Jul 15, 2009 12:06
I guess I've been rather quiet the last week or off the radar or something. I can't say there's a reason for it. Nothing's wrong, nothing is nessicarily right either, but just is. That's where I'm at right now -- in an unformed, white blob of...*shurgs*
It's not contentment (though in my deeper stages of denial I have passed this place off as that), but it doesn't feel like apathy or numbness either. It's just a place where any event could tip me in either direction. It's better than being at one particular end, but not nessicarily the other.
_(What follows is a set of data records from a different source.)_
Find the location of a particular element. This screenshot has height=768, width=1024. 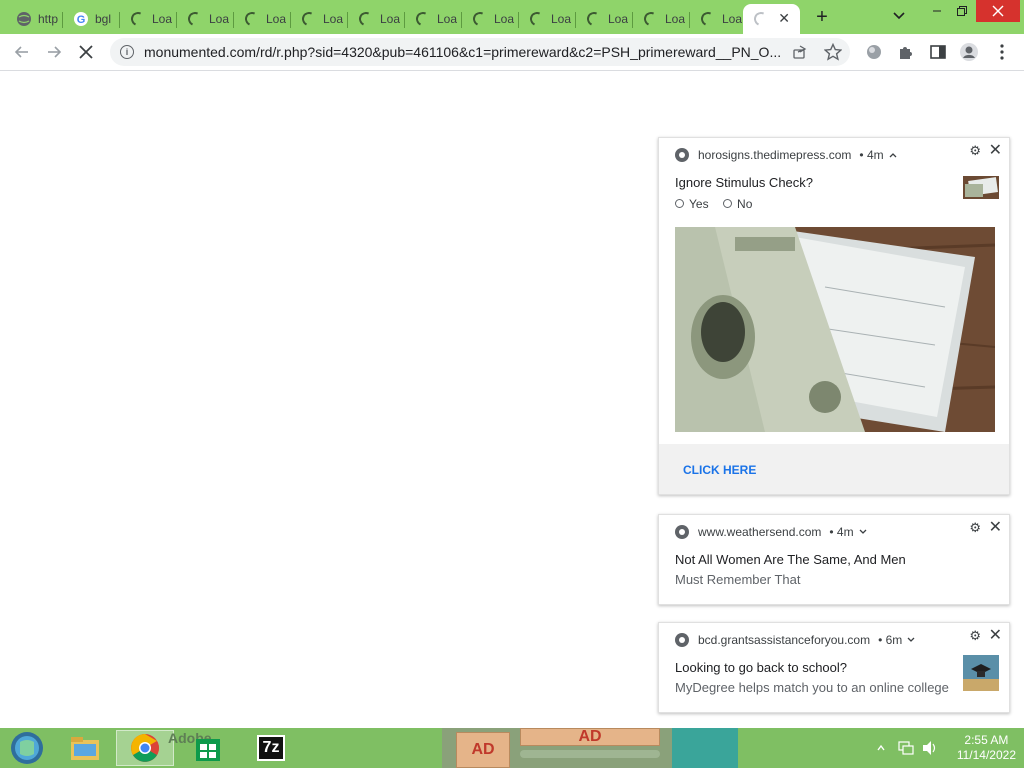

new-tab-button: + is located at coordinates (822, 17).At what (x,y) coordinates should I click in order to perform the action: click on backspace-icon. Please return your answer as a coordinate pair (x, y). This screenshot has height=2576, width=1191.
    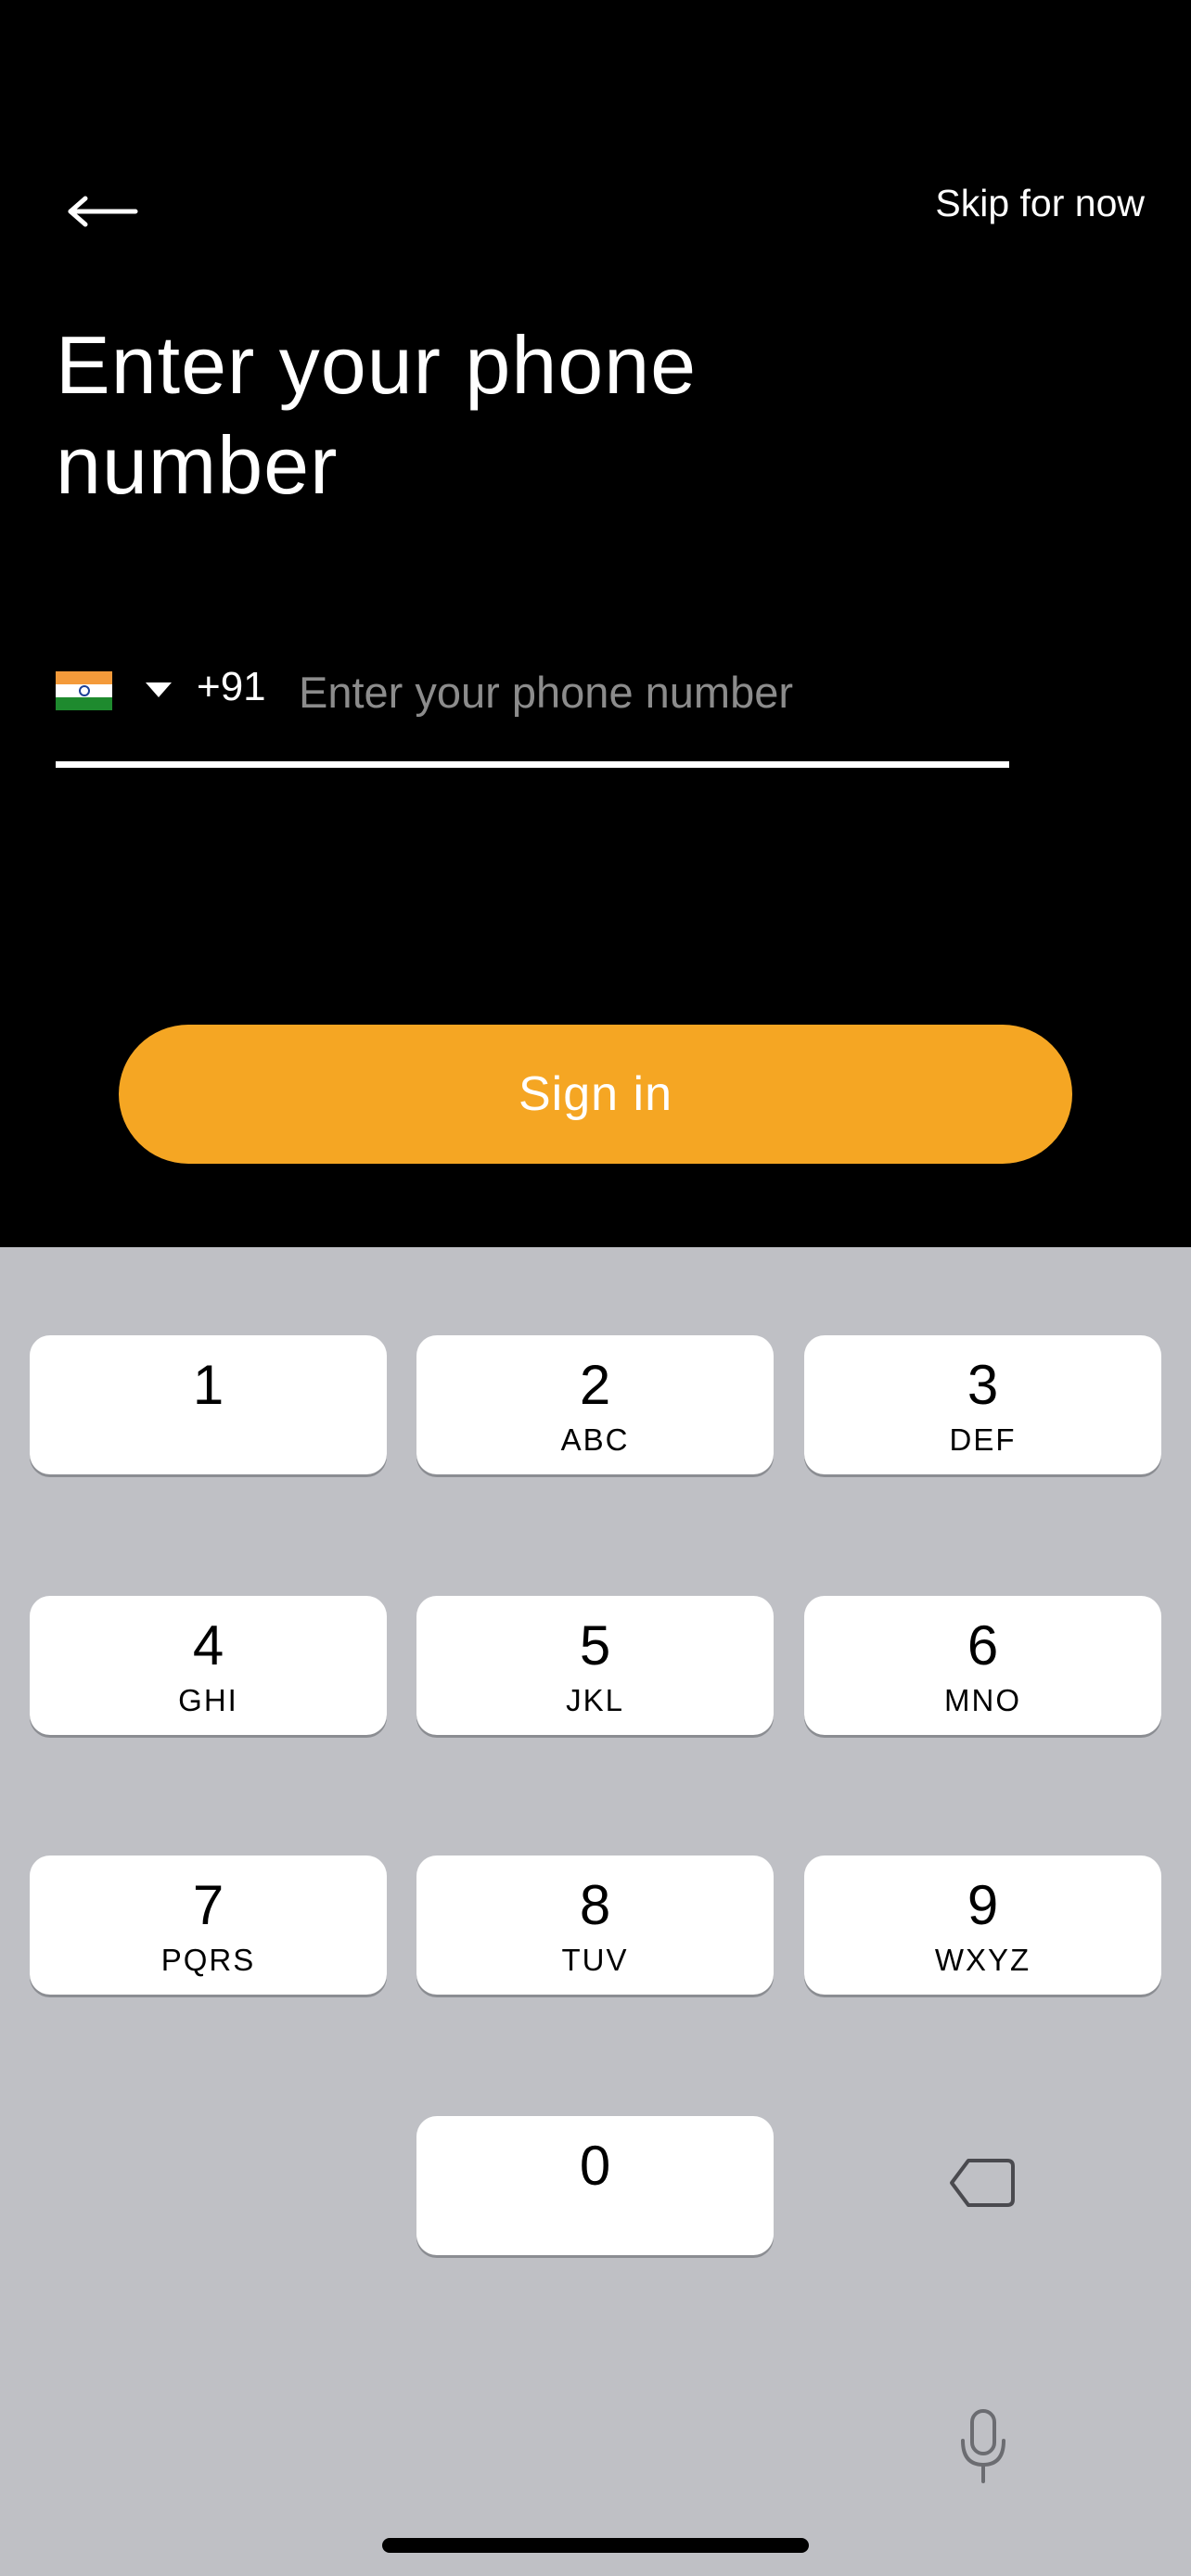
    Looking at the image, I should click on (982, 2183).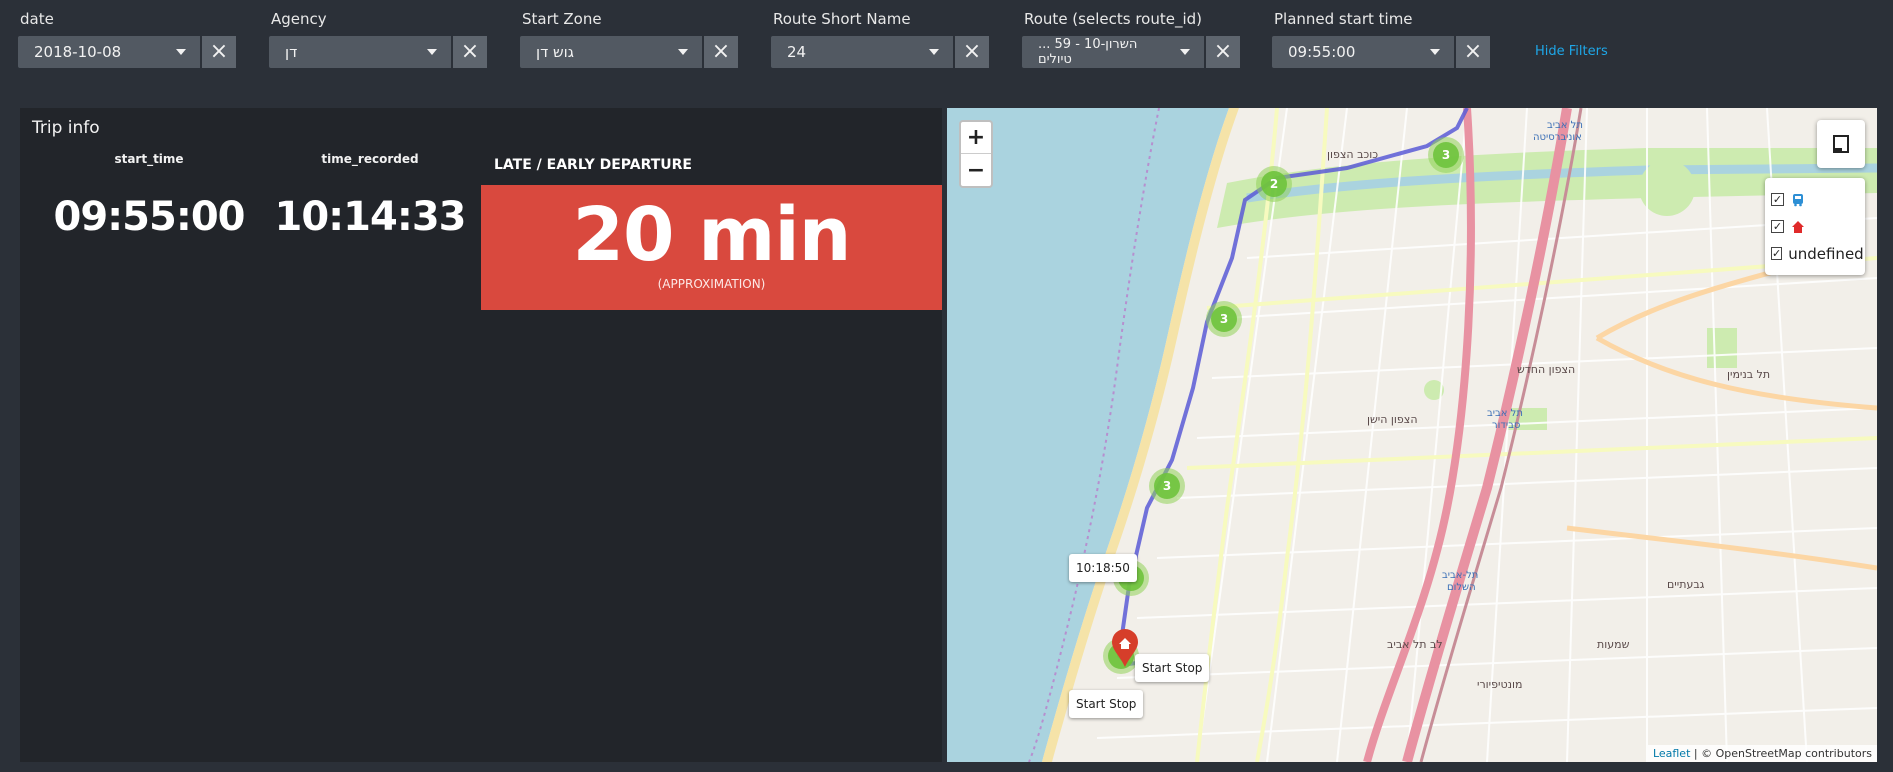 The image size is (1893, 772). I want to click on clear-start-zone-button: ×, so click(721, 52).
Oddly enough, I find myself the most motivated in this stage, like I've hit the "runners high" of the rope I've been climbing, but still can't quite see the end at which there very well may just be another wall for me to crash into that sets me tumbling back down.
But I actually have been trying to get back on track eating wise the past few days and I've actually gotten a lot written over the past two weekends. I even got up the courage to tell my mom that I've been feeling very anxious and part of it is me worrying about her -- a lot for me who comes from a clan of people (mostly dad's family) that runs at the first sign of any emotional out pouring. AND my insurance started covering for my couseling so now I only have to pay 18 dollars as opposed to 60, which means I can afford to go more than once a month (even though she is endorsing me to try something like chemistry.com to try to meet someone -- I'm not exactly opposed to this, but it feels like a last resort that makes me feel like a social failure...of course knowing me I'll find away to fuck it up this way too, but that's an entirely different post).
Oh well...that's my update. I hope everyone is well here. Seems a lot of people on my f-list have been a bit quiet. Hugs to all of you for putting up with me and letting me ramble. It's one of the most thearputic things I've found.